Sure, I purchased from RLD Hobbies (http://www.rldhobbies.com/).  They had a booth at Trainfest in Milwaukee back in November, and had some great prices on nearly everything.  After a purchase they handed me a flyer about the pre-release pricing of this track and it was too good to pass up.

Unfortunately, now that it is "in stock", the price has gone up considerably, at least on their website.  But compared to what other brass rail is going for, I think it is still reasonably priced.  The only other website I've seen it on is St Aubin's.


Scott


----------



## Dave F (Jan 2, 2008)

When they call this stuff "flex" track, just how flexy is it? Is it whippy like HO & N flex or is it liks Aristo & USA where you can shape it with a track bender like the Train-Li ?


----------



## ScottyB (Jan 14, 2008)

Dave, 

It is surprisingly flexible. With just two hands (and the help of a tummy, knee, or foot in the middle), I am able to easily bend the track tighter than an 8' diameter curve (the smallest I have to measure against) - perhaps as tight as 6' diameter. It will naturally want to spring back to straight, but if it is secured to some sort of foundation, no rail bender is necessary. It is not as easy as Atlas HO track, but remarkably close. 

I bought a Lindsay rail bender, but with this track, I won't even need it since my track is secured to plywood indoors. For floating in ballast outdoors, I would guess a rail bender might still be needed to hold the track in a permanent curve. 

Hope that helps! 
Scott


----------



## WarEagle90 (Jan 3, 2008)

Thanks for the info on the Accucraft track.  I just ordered 2 cases from RLD Hobbies.  Not quite as cheap as your purchase but still less than $3.50/ft w/o shipping.  That's a steal compared to Aristo or USAT.  I spoke with RLD this morning and they said it was in stock and would ship today.

Dan


----------



## Dave F (Jan 2, 2008)

Oops.. my bad.. see below..


----------



## Dave F (Jan 2, 2008)

Dan. when it arrives, give us some feedback on your impressions. I've got a bonus check coming at the end of Feb, I might just be placing an order for two cases..


----------



## WarEagle90 (Jan 3, 2008)

Dave,

Will do.  I got a shipping confirmation and tracking number just before lunch this morning.  It should be in my hands tuesday or wednesday .  I have some Aristo code 332 that I can compare it to.  I'll post an update when it arrives.

Dan


----------



## WarEagle90 (Jan 3, 2008)

UPS delivered my order of Accucraft Code 332 track today.  Based upon my uneducated inspection, the track looks quite similar to Aristo code 332.  There is a slight variation in the width of the rail, but it is very small.  The track seems easy to flex, but as Scott mentioned in an earlier post it will probably take a rail bender or some method to restrict the track from straightening back out.  I agree with Scott's earlier observations concerning the rail joiners, although, due to the cost of good rail joiners, I plan to solder all my joints instead of using rail joiners.
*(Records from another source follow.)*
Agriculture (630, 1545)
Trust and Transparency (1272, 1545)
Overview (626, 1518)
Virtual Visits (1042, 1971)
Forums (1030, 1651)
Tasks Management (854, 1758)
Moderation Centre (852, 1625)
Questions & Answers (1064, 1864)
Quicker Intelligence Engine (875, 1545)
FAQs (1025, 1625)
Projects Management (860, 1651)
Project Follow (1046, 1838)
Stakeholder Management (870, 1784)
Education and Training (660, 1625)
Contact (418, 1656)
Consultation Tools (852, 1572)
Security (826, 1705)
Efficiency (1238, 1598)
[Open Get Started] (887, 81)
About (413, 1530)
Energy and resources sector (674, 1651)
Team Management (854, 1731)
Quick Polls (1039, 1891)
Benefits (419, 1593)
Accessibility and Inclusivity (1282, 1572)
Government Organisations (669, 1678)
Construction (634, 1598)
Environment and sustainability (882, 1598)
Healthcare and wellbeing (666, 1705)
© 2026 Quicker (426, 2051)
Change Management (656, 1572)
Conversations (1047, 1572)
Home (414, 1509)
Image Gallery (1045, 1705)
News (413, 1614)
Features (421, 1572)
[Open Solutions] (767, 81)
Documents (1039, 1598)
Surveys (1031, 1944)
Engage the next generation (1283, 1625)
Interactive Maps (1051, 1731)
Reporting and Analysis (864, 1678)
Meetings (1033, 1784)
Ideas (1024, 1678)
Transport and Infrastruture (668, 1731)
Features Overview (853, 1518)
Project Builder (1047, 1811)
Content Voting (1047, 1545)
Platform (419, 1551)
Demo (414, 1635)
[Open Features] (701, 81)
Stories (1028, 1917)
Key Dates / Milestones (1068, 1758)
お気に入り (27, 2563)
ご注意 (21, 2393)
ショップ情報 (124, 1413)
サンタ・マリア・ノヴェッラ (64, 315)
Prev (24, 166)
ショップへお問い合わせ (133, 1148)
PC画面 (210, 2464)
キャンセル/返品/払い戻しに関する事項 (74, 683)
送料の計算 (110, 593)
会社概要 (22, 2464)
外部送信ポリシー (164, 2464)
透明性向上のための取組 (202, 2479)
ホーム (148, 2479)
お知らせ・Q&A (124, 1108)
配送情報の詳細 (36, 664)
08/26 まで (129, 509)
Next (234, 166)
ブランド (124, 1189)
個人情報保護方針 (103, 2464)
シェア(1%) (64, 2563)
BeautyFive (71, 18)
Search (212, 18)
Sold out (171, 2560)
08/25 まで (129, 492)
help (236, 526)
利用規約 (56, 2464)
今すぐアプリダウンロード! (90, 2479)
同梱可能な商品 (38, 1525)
Here are a few photos I took. BTW I do not claim to be a photographer. 

I hope this link works!!



















The center rail is Aristo.










Just my thoughts and observations. 

Dan

Well, that did not work, what am i doing wrong????????  OK, Now I see the errors of my ways.


----------



## RickV (May 25, 2012)

So five years on, what are people's impression of AML/Accucraft track? 

The reason I ask is that I purchased 3x lengths of 3' flex-track back in June 2010 which have sat outside without shade here in Brisbane, Australia for the past three years. I went to move them the other day in a minor track reconfiguration and I found that the ties had become chalky and brittle. 

Anyone else have this issue?


----------



## Tom Hite (Dec 27, 2007)

I would like to know also. The SS should be out soon and I am thinking about buying some since I cannot get any Aristo track.


----------



## Bruce (Jan 3, 2008)

I had a little garden layout using the narrow gauge code 250 flex for almost 3 years. When I sold the house I took the track with me, now time for a new layout. Not sure if I want to reuse it, now the 
ties are chalky and brittle like RickV said. If i try to rebend the track the rails pop out because the tie plates and spikes crack off with ease. You have to do it very carefully. Really stinks because 
the brass is perfect. The code 332 euro tie plate and detail is just thicker by design than the narrow so I think it will last much longer. 

Now if that old layout was still there untouched, I think it would have still been fine as long as you didn't step on it or mess with it. Just didn't like the scorching Florida sun ha ha. 
Looking at SSV or Accucraft code 332 euro now, or maybe add to the narrow code 250 as I still have 90ft of it. So many options. 

Bruce


----------



## Totalwrecker (Feb 26, 2009)

The rail is the expensive part, look for tie strips, several companies offer them, get a sample to see if it matches the foot of your rail.


----------